The latest ONS statistics showed that in 2012 there were just under 6,000 suicides among people aged 15 years and over, representing a rate of 11.6 deaths per 100,000 population. In most countries of the world (the main exception being China) suicide incidence is higher among men than among women. However, the male:female ratio in the UK is notably high, and has increased over the 30-year period covered by the ONS review: suicide deaths among men constituted 63% of the UK total in 1981, rising to 77% in 2012, and was highest among men aged 35-54.
It is highly likely that this reversal in the suicide trend is connected (at least in part) to the onset of the 2007-2008 economic recession and the policy response of the UK government. In addition to more general evidence, based on extensive international literature, that economic recession is associated with increased suicide in middle and high-income countries, it has been estimated that about a thousand more suicides occurred in England in 2008-2010 than would have been expected based on historical trends.

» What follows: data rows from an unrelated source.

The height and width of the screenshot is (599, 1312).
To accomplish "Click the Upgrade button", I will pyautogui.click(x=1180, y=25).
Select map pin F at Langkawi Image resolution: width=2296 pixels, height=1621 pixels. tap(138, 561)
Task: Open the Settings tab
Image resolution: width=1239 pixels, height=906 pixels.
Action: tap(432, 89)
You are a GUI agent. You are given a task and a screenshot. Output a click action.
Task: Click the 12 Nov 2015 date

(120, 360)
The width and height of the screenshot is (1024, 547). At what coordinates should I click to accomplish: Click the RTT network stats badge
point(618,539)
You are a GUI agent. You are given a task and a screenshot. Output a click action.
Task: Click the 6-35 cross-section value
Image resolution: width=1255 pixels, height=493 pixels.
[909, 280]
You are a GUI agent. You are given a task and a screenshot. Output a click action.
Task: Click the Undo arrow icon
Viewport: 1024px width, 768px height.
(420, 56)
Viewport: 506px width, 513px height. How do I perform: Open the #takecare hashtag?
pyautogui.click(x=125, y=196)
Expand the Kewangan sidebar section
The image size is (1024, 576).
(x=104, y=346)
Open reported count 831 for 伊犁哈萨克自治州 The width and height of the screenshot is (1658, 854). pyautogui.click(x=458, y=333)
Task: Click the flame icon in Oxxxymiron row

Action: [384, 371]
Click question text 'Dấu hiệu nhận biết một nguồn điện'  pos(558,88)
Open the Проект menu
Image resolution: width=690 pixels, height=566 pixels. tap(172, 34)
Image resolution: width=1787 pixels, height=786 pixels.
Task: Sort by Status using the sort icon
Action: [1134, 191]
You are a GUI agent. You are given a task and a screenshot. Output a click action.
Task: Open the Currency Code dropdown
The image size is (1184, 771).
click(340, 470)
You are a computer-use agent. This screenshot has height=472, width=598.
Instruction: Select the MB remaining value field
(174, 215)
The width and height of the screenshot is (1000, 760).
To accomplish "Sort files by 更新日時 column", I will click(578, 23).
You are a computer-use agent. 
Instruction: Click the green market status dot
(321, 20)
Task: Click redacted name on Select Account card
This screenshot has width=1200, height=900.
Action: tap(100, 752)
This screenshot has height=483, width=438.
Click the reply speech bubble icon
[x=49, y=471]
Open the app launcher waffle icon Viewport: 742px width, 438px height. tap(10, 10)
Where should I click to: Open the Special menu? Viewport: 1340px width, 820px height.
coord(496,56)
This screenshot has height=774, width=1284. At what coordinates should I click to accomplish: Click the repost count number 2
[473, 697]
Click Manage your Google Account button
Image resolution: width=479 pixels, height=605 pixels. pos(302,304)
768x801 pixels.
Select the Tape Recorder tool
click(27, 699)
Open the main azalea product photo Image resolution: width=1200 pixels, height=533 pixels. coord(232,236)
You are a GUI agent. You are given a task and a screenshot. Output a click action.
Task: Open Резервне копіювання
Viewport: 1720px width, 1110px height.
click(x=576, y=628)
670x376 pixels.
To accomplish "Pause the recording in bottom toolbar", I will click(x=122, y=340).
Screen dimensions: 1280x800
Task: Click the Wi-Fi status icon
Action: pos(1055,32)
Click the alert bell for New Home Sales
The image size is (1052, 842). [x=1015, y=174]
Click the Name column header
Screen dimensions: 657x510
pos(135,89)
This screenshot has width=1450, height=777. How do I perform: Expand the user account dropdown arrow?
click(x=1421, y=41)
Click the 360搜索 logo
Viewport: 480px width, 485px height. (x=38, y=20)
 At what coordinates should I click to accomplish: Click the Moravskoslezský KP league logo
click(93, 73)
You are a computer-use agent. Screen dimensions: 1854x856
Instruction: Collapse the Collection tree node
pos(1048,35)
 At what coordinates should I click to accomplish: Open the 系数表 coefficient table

But the rise in suicide in the UK wasn’t inevitable. On the contrary, it was the consequence of a deliberate policy choice: that of austerity. Where governments have invested in intensive programmes to help people return to work or increased spending on broader social protection and welfare programmes, such as Finland and Sweden did in the early 1990s, the most extreme negative health effects of economic crisis were mitigated. This has not been the case in the UK.
The ONS bulletin didn’t include data on the association between socio-economic disadvantage and suicide, but this association is well established: there is a gradient in suicide risk at both individual and area levels, and when these risks are combined, those in the lowest socio-economic group and living in the most deprived areas are about ten times more at risk of suicide than those in the highest socio-economic group living in the most affluent areas.
Starting from a recognition of the key role played by mental ill-health in suicidal behaviour, a report published by the Samaritans nevertheless challenged the dominant individualistic perspective on suicide – which tends towards biological, psychological and psychiatric explanations – and highlighted how social, economic and cultural changes (including rising female employment, relationship breakdown, social disconnectedness and solo living) have shaped the lives of men who are now in mid-life.
The data reported in the ONS bulletin support the Samaritans’ argument that suicide also needs to be addressed as a health and gender inequality: “An avoidable difference in health and length of life that results from being poor and disadvantaged; and an issue that affects men more because of the way society expects them to behave.”
Jonny Benjamin highlights this expectation in an account about what led him to plan to kill himself in 2008. Fortunately his attempt was stopped by a passing stranger. Benjamin said that the only time that he had seen men able to express their emotions so openly had been on trips with his dad to watch football. The problem was that when he was in emotional trouble and needed to express himself, he felt the oppressive weight of societal gender stereotypes: to be tough, to “man up”. He notes the irony that it was another man who saved his life.
The excess of suicide deaths among men aged 35-54 years was noted in the latest suicide prevention strategy for England. Remedial action to tackle the fundamental causes of the high suicide risk among disadvantaged men in this priority age group, through the adoption of progressive (gender sensitive) social and economic policies, is even more necessary in the present economic context than in times of economic prosperity. But I’m not holding my breath.